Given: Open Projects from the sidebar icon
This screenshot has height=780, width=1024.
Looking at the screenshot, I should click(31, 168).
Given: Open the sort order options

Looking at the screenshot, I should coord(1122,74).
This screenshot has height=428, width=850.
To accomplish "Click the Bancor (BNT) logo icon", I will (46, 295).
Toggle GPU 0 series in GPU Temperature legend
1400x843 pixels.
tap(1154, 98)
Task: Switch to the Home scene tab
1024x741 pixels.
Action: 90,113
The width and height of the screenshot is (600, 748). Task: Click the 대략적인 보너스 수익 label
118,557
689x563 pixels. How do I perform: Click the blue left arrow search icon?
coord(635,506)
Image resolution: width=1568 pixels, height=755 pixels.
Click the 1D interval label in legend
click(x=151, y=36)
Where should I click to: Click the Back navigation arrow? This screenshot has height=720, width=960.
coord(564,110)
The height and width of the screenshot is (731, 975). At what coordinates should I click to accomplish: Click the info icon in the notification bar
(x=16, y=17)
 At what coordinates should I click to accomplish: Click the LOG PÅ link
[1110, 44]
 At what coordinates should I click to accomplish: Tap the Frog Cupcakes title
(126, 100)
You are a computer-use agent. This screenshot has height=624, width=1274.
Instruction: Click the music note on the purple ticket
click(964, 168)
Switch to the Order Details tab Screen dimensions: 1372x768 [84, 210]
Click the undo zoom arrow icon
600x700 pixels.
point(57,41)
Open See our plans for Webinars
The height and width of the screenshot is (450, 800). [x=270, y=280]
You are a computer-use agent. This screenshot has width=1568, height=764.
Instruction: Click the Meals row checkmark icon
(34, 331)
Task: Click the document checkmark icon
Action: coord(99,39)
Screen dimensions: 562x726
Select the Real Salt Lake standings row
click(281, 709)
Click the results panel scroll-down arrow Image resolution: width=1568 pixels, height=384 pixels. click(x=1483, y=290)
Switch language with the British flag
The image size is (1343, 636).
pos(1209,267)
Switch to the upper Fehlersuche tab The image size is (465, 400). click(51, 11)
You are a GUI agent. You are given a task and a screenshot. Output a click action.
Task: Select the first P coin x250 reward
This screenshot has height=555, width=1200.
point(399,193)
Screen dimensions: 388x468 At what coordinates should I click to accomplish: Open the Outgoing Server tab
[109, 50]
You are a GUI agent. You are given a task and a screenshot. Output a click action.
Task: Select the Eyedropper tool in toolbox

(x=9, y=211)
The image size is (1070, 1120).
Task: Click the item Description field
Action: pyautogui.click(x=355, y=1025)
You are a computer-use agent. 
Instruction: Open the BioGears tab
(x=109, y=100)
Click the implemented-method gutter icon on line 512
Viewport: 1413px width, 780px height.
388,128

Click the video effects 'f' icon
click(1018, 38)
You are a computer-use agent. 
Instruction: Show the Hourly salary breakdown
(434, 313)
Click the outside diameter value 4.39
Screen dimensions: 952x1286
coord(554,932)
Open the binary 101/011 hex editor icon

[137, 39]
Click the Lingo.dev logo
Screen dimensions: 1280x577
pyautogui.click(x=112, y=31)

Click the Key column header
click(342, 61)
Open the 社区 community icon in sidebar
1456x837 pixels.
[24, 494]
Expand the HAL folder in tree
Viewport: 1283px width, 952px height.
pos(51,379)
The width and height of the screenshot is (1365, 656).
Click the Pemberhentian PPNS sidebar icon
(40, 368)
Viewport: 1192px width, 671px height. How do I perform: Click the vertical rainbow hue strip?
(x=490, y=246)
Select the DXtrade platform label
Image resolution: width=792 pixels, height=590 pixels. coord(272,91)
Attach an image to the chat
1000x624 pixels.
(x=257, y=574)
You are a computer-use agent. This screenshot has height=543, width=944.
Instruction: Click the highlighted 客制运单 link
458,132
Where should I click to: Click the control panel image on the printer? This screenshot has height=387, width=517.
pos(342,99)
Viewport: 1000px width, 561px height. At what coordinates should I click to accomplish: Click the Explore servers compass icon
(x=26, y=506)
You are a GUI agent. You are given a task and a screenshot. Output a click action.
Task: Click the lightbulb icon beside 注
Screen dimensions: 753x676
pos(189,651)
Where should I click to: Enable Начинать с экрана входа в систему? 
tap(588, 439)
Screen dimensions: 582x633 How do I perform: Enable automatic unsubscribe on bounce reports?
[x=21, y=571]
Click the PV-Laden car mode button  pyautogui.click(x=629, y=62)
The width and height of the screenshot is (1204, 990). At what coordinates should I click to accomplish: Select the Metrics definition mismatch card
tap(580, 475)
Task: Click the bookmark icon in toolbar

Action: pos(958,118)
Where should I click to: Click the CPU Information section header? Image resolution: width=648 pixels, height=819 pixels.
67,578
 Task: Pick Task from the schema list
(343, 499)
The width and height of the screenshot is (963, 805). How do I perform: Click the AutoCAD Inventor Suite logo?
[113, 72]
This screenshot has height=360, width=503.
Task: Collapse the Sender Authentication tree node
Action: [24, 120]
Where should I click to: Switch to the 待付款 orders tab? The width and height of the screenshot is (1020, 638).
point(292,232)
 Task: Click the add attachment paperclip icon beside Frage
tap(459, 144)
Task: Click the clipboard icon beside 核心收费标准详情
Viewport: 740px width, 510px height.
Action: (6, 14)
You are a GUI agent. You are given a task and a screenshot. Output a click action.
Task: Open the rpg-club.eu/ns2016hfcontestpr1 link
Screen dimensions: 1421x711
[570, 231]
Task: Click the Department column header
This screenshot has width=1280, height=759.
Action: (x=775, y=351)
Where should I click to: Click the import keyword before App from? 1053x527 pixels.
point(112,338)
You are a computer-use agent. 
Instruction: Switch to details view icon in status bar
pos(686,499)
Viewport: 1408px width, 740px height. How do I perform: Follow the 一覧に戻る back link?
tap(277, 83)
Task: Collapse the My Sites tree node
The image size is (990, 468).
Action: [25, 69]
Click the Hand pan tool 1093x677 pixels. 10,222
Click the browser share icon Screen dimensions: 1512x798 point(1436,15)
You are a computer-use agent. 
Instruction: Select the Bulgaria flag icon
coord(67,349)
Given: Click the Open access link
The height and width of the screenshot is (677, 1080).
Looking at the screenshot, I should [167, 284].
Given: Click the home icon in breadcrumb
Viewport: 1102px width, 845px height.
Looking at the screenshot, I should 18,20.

----

Work to complete - When answering, write out each of the lines above exactly as given.

Exercise response -
Given: Open Projects from the sidebar icon
This screenshot has height=780, width=1024.
Looking at the screenshot, I should click(31, 168).
Given: Open the sort order options

Looking at the screenshot, I should coord(1122,74).
This screenshot has height=428, width=850.
To accomplish "Click the Bancor (BNT) logo icon", I will (46, 295).
Toggle GPU 0 series in GPU Temperature legend
1400x843 pixels.
tap(1154, 98)
Task: Switch to the Home scene tab
1024x741 pixels.
Action: 90,113
The width and height of the screenshot is (600, 748). Task: Click the 대략적인 보너스 수익 label
118,557
689x563 pixels. How do I perform: Click the blue left arrow search icon?
coord(635,506)
Image resolution: width=1568 pixels, height=755 pixels.
Click the 1D interval label in legend
click(x=151, y=36)
Where should I click to: Click the Back navigation arrow? This screenshot has height=720, width=960.
coord(564,110)
The height and width of the screenshot is (731, 975). At what coordinates should I click to accomplish: Click the info icon in the notification bar
(x=16, y=17)
 At what coordinates should I click to accomplish: Click the LOG PÅ link
[1110, 44]
 At what coordinates should I click to accomplish: Tap the Frog Cupcakes title
(126, 100)
You are a computer-use agent. This screenshot has height=624, width=1274.
Instruction: Click the music note on the purple ticket
click(964, 168)
Switch to the Order Details tab Screen dimensions: 1372x768 [84, 210]
Click the undo zoom arrow icon
600x700 pixels.
point(57,41)
Open See our plans for Webinars
The height and width of the screenshot is (450, 800). [x=270, y=280]
You are a computer-use agent. This screenshot has width=1568, height=764.
Instruction: Click the Meals row checkmark icon
(34, 331)
Task: Click the document checkmark icon
Action: coord(99,39)
Screen dimensions: 562x726
Select the Real Salt Lake standings row
click(281, 709)
Click the results panel scroll-down arrow Image resolution: width=1568 pixels, height=384 pixels. click(x=1483, y=290)
Switch language with the British flag
The image size is (1343, 636).
pos(1209,267)
Switch to the upper Fehlersuche tab The image size is (465, 400). click(51, 11)
You are a GUI agent. You are given a task and a screenshot. Output a click action.
Task: Select the first P coin x250 reward
This screenshot has height=555, width=1200.
point(399,193)
Screen dimensions: 388x468 At what coordinates should I click to accomplish: Open the Outgoing Server tab
[109, 50]
You are a GUI agent. You are given a task and a screenshot. Output a click action.
Task: Select the Eyedropper tool in toolbox

(x=9, y=211)
The image size is (1070, 1120).
Task: Click the item Description field
Action: pyautogui.click(x=355, y=1025)
You are a computer-use agent. 
Instruction: Open the BioGears tab
(x=109, y=100)
Click the implemented-method gutter icon on line 512
Viewport: 1413px width, 780px height.
388,128

Click the video effects 'f' icon
click(1018, 38)
You are a computer-use agent. 
Instruction: Show the Hourly salary breakdown
(434, 313)
Click the outside diameter value 4.39
Screen dimensions: 952x1286
coord(554,932)
Open the binary 101/011 hex editor icon

[137, 39]
Click the Lingo.dev logo
Screen dimensions: 1280x577
pyautogui.click(x=112, y=31)

Click the Key column header
click(342, 61)
Open the 社区 community icon in sidebar
1456x837 pixels.
[24, 494]
Expand the HAL folder in tree
Viewport: 1283px width, 952px height.
pos(51,379)
The width and height of the screenshot is (1365, 656).
Click the Pemberhentian PPNS sidebar icon
(40, 368)
Viewport: 1192px width, 671px height. How do I perform: Click the vertical rainbow hue strip?
(x=490, y=246)
Select the DXtrade platform label
Image resolution: width=792 pixels, height=590 pixels. coord(272,91)
Attach an image to the chat
1000x624 pixels.
(x=257, y=574)
You are a computer-use agent. This screenshot has height=543, width=944.
Instruction: Click the highlighted 客制运单 link
458,132
Where should I click to: Click the control panel image on the printer? This screenshot has height=387, width=517.
pos(342,99)
Viewport: 1000px width, 561px height. At what coordinates should I click to accomplish: Click the Explore servers compass icon
(x=26, y=506)
You are a GUI agent. You are given a task and a screenshot. Output a click action.
Task: Click the lightbulb icon beside 注
Screen dimensions: 753x676
pos(189,651)
Where should I click to: Enable Начинать с экрана входа в систему? 
tap(588, 439)
Screen dimensions: 582x633 How do I perform: Enable automatic unsubscribe on bounce reports?
[x=21, y=571]
Click the PV-Laden car mode button  pyautogui.click(x=629, y=62)
The width and height of the screenshot is (1204, 990). At what coordinates should I click to accomplish: Select the Metrics definition mismatch card
tap(580, 475)
Task: Click the bookmark icon in toolbar

Action: pos(958,118)
Where should I click to: Click the CPU Information section header? Image resolution: width=648 pixels, height=819 pixels.
67,578
 Task: Pick Task from the schema list
(343, 499)
The width and height of the screenshot is (963, 805). How do I perform: Click the AutoCAD Inventor Suite logo?
[113, 72]
This screenshot has height=360, width=503.
Task: Collapse the Sender Authentication tree node
Action: [24, 120]
Where should I click to: Switch to the 待付款 orders tab? The width and height of the screenshot is (1020, 638).
point(292,232)
 Task: Click the add attachment paperclip icon beside Frage
tap(459, 144)
Task: Click the clipboard icon beside 核心收费标准详情
Viewport: 740px width, 510px height.
Action: (6, 14)
You are a GUI agent. You are given a task and a screenshot. Output a click action.
Task: Open the rpg-club.eu/ns2016hfcontestpr1 link
Screen dimensions: 1421x711
[570, 231]
Task: Click the Department column header
This screenshot has width=1280, height=759.
Action: (x=775, y=351)
Where should I click to: Click the import keyword before App from? 1053x527 pixels.
point(112,338)
You are a computer-use agent. 
Instruction: Switch to details view icon in status bar
pos(686,499)
Viewport: 1408px width, 740px height. How do I perform: Follow the 一覧に戻る back link?
tap(277, 83)
Task: Collapse the My Sites tree node
The image size is (990, 468).
Action: [25, 69]
Click the Hand pan tool 1093x677 pixels. 10,222
Click the browser share icon Screen dimensions: 1512x798 point(1436,15)
You are a computer-use agent. 
Instruction: Select the Bulgaria flag icon
coord(67,349)
Given: Click the Open access link
The height and width of the screenshot is (677, 1080).
Looking at the screenshot, I should [167, 284].
Given: Click the home icon in breadcrumb
Viewport: 1102px width, 845px height.
Looking at the screenshot, I should 18,20.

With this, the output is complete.